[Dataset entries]
+--
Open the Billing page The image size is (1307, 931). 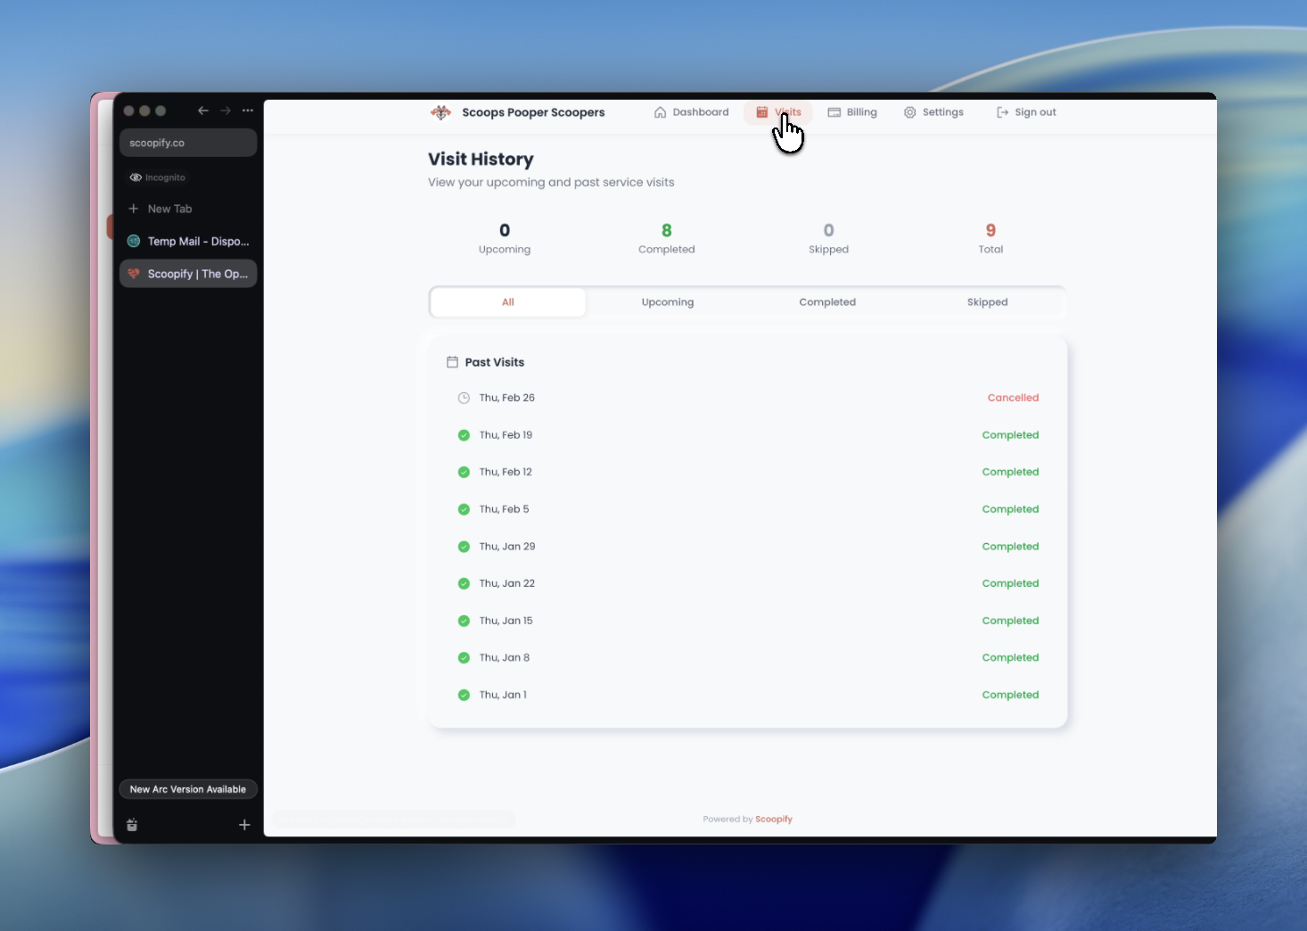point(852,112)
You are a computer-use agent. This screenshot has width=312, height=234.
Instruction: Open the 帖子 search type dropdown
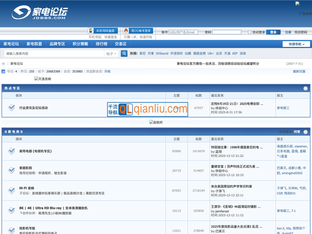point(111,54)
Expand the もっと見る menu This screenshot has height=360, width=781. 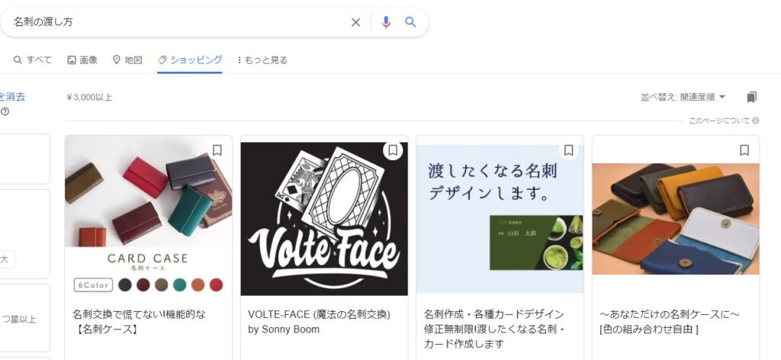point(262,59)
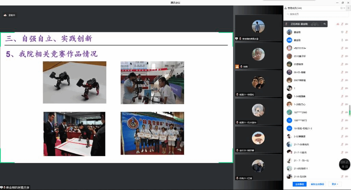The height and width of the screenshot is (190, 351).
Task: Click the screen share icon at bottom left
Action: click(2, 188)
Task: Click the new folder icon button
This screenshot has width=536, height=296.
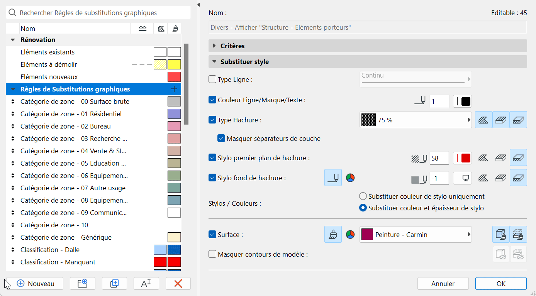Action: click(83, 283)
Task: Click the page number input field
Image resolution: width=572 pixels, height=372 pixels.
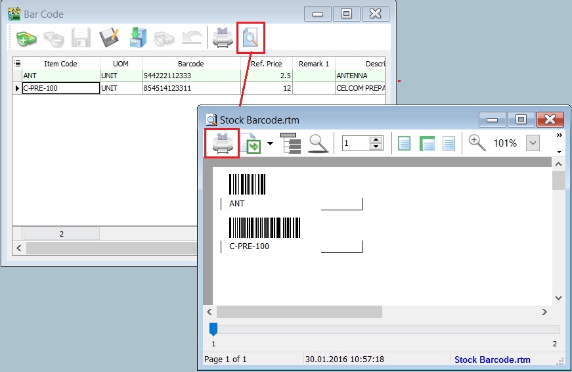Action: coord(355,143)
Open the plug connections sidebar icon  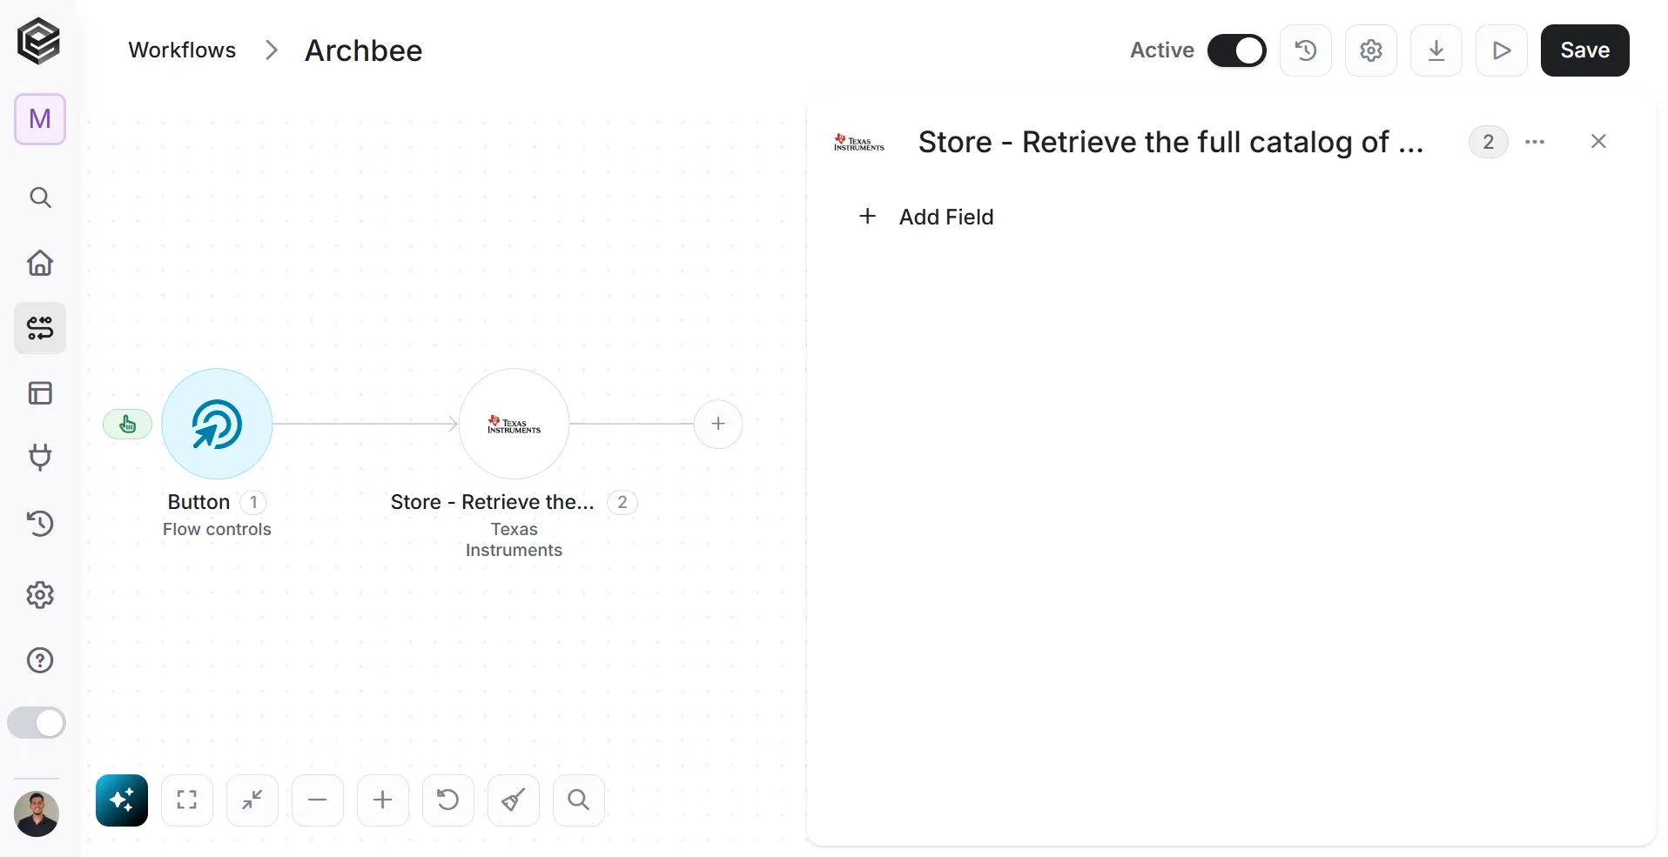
+--
What you are asked to do = Begin at the line containing "Task: Click the new folder icon button" and extract every line through the end of the records, inclusive, exactly and only; omit pictures.

Your response =
Task: Click the new folder icon button
This screenshot has width=536, height=296.
Action: click(83, 283)
Task: Click the page number input field
Image resolution: width=572 pixels, height=372 pixels.
Action: coord(355,143)
Open the plug connections sidebar icon  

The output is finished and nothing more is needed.